THIS IS MY FAVOURITE SONG FROM THE MUSICAL. LISTEN TO IT NOWWWWW. SOMEHOOOOWWW. Terrence Mann sings it! He played Javert and Rum Tum Tugger and Beast from Beauty and the Beast and Frank N Furter and Bob on Dresden Files and stuff!

The 'baguette' thing is a brief reference to Smosh videos. Smosh is less than three. (Smosh < 3)

Also, I decided to make Snape small in this story because that's how I always imagine him. I'm aware that fanon always makes him tall, but I don't care. Fanon also gives Remus amber eyes, and I give him blue eyes.

__________________________
And soon the moon will smoulder and the winds will drive
Yes, a man grows older but his soul remains alive.
All those tremulous stars still glitter and I will survive
Let my heart grow colder
And as bitter as a falcon in the dive.


Lily practically had a heart attack. Her jaw dropped, causing a partially chewed mini egg roll to flop out of her mouth onto the carpet. “S-snape?” she spluttered, her head whipping around so fast that she got a crick in her neck. Snape had always had a talent for sneaking up on a person, but never before had it been so thoroughly unexpected.

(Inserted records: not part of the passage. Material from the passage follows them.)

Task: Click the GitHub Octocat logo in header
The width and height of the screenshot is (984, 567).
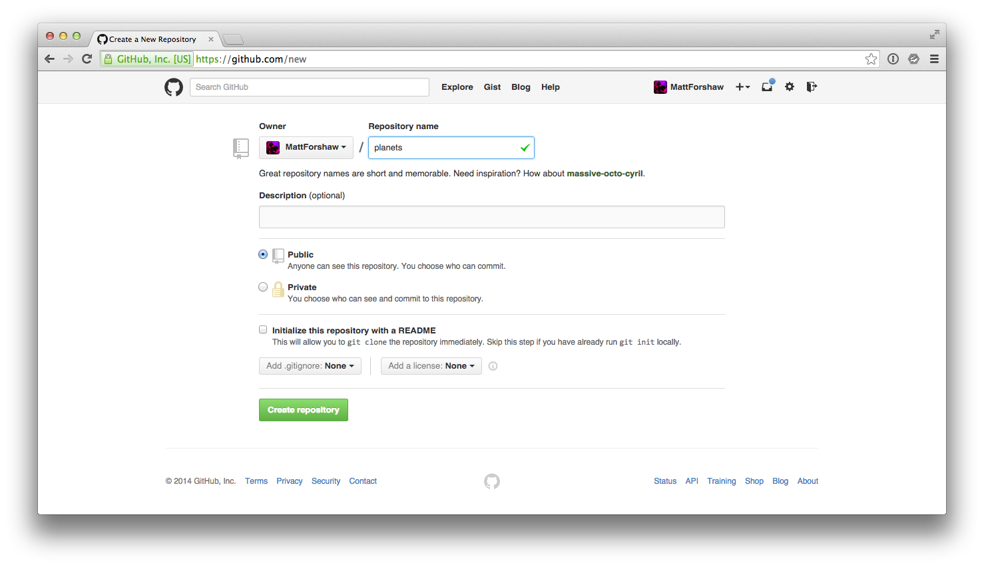Action: tap(174, 87)
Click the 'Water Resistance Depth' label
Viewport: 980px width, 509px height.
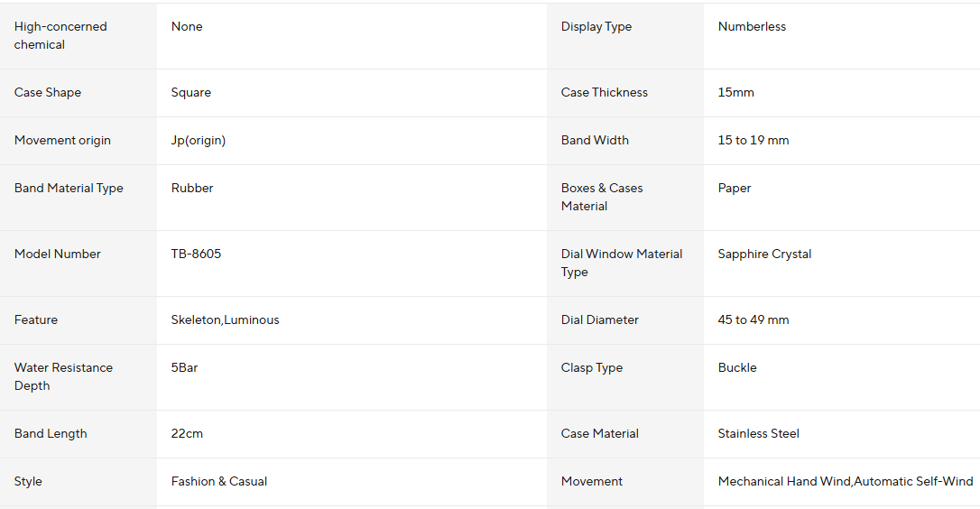(x=63, y=377)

“Miss Evans,” said Snape coolly, his expression somewhere between severe grimness and snide amusement.

“Mrs. Potter, actually,” Lily snapped, feeling intensely uncomfy.

Now the snide amusement on his face was unmistakable. “Ah,” he said. “Yes, I can see why you’d be proud of that.” He gave a nearly imperceptible tilt of the head over to where James was wearing a Viking helmet and singing,

“And now, this here song, it has ended.
I’m thinking it’s time I should quit.
If any of you feel offended,
Stick your head in a bucket of…
SHAVING CREAM! Be nice and clean!
Shave every day and you’ll always look keen!”

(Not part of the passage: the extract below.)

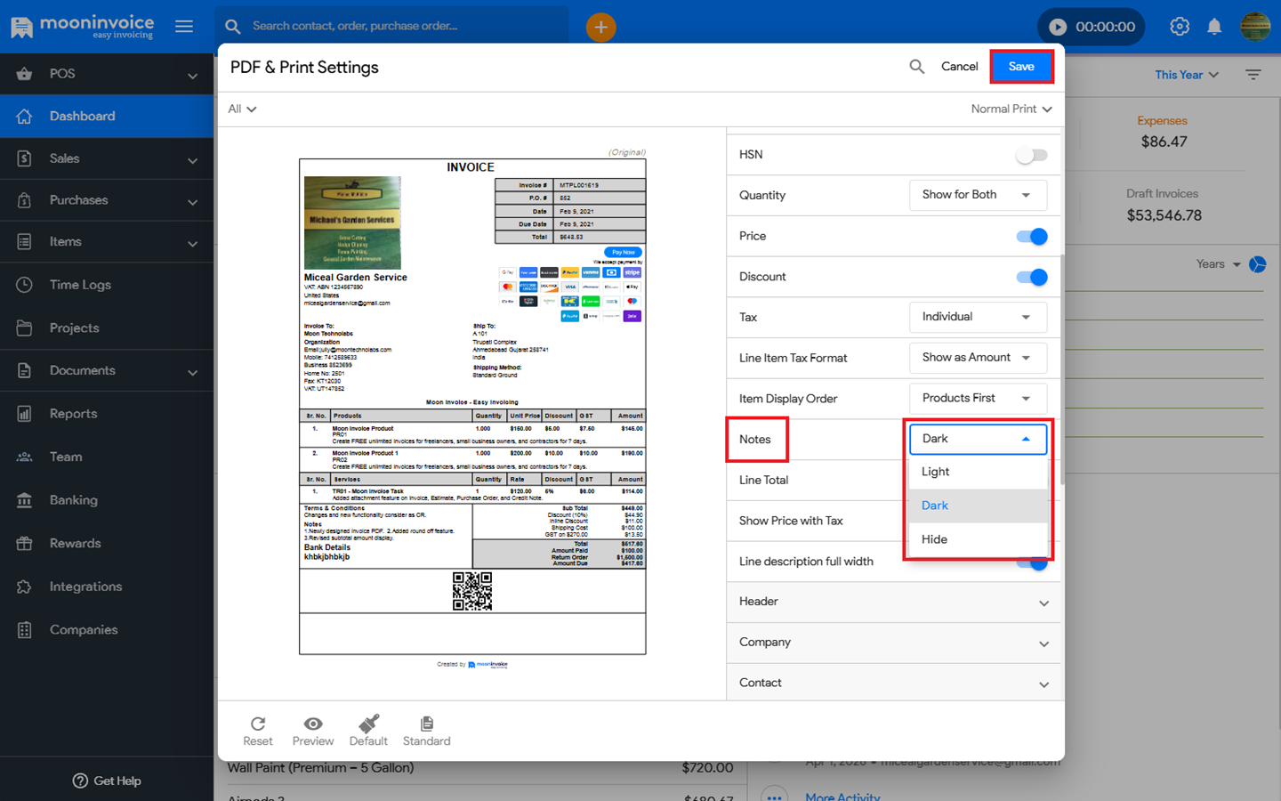This screenshot has width=1281, height=801.
Task: Open the settings gear in top bar
Action: pyautogui.click(x=1180, y=27)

“There is nothing wrong with a man having a few drinks at a party,” Lily said stiffly. She knew that James hated alcohol, but Snape wouldn’t, and she had to make some excuse for James’s outlandish and, frankly, bizarre behaviour.

“Oh, have you driven him to drink as well?” Snape raised an eyebrow. “Oh dear. Don’t tell me your marriage is turning out to be anything less than idyllic?”

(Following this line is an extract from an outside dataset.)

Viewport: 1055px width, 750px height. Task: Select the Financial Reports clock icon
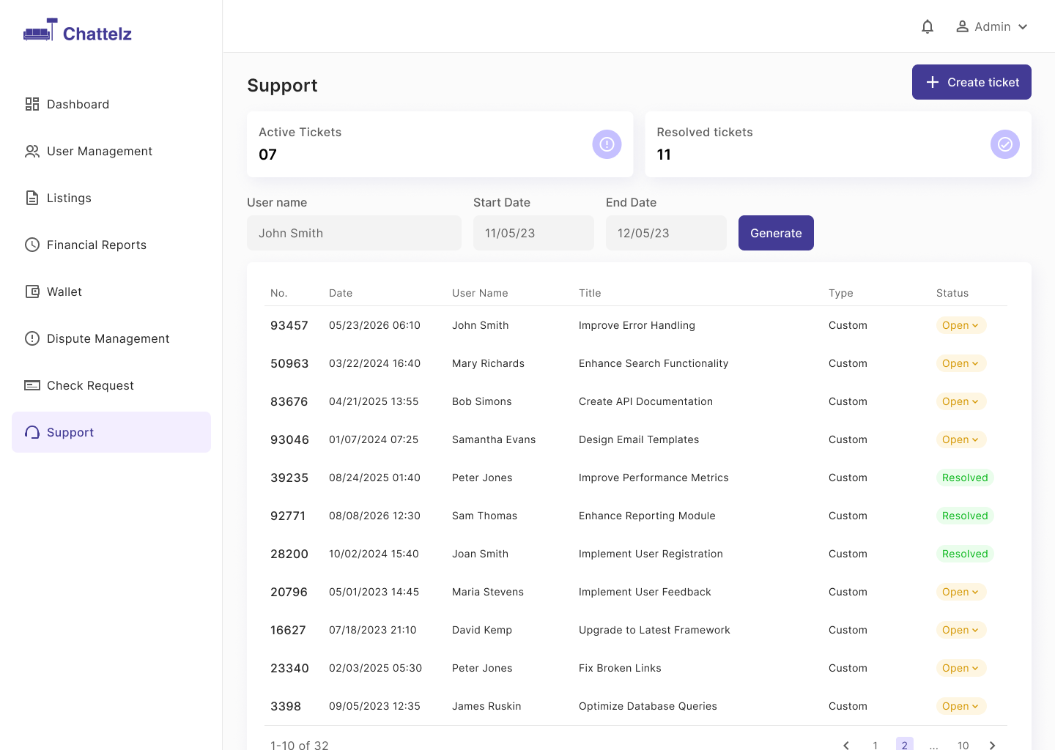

James’s idea about sticking people’s heads in buckets of, er, shaving cream sounded highly appealing to Lily. Who was Snape to criticize her family, her marriage? It wasn’t as if he knew much about such things. He’d never even had a real girlfriend.

“Look, why are you here?” blurted Lily. “Because I’m not turning in any more of my friends to the Death Eaters. I’ve already fallen for that trick once, in case you forgot.”

Snape gave her a long look. Uncomfortably long. “Perhaps we’d better go into a different room to discuss this,” he said.

Lily did not trust him for one second. “There’s nothing you can possibly have to say to me that you can’t say to anyone else here,” she said, returning the long look and immediately wishing she hadn’t.

She knew it was a cruel thing to think, but Snape really was the least attractive person she’d ever seen. He’d never been good-looking, of course, but as a little boy, he’d had that scraggly-little-street-urchin look about him that some people had found endearing. And in school… well, most teenage boys were pretty goofy-looking. But now at nineteen, his looks were an uncomfortable mixture of boy and man.

Snape was a small and thin man who was only a few inches taller than Lily herself. His hair was overgrown and greasier than Lily had ever seen it, which was saying something”apparently he’d been too busy for personal hygiene, although his billowing black robes were immaculately clean. He still hadn’t grown into his nose (actually, such a thing seemed impossible given its size) though he had attempted to grow a thin mustache and goatee. ‘Attempt’ was the operative word, because ‘mustache’ and ‘goatee’ were very optimistic words for the fluff on his lip and chin.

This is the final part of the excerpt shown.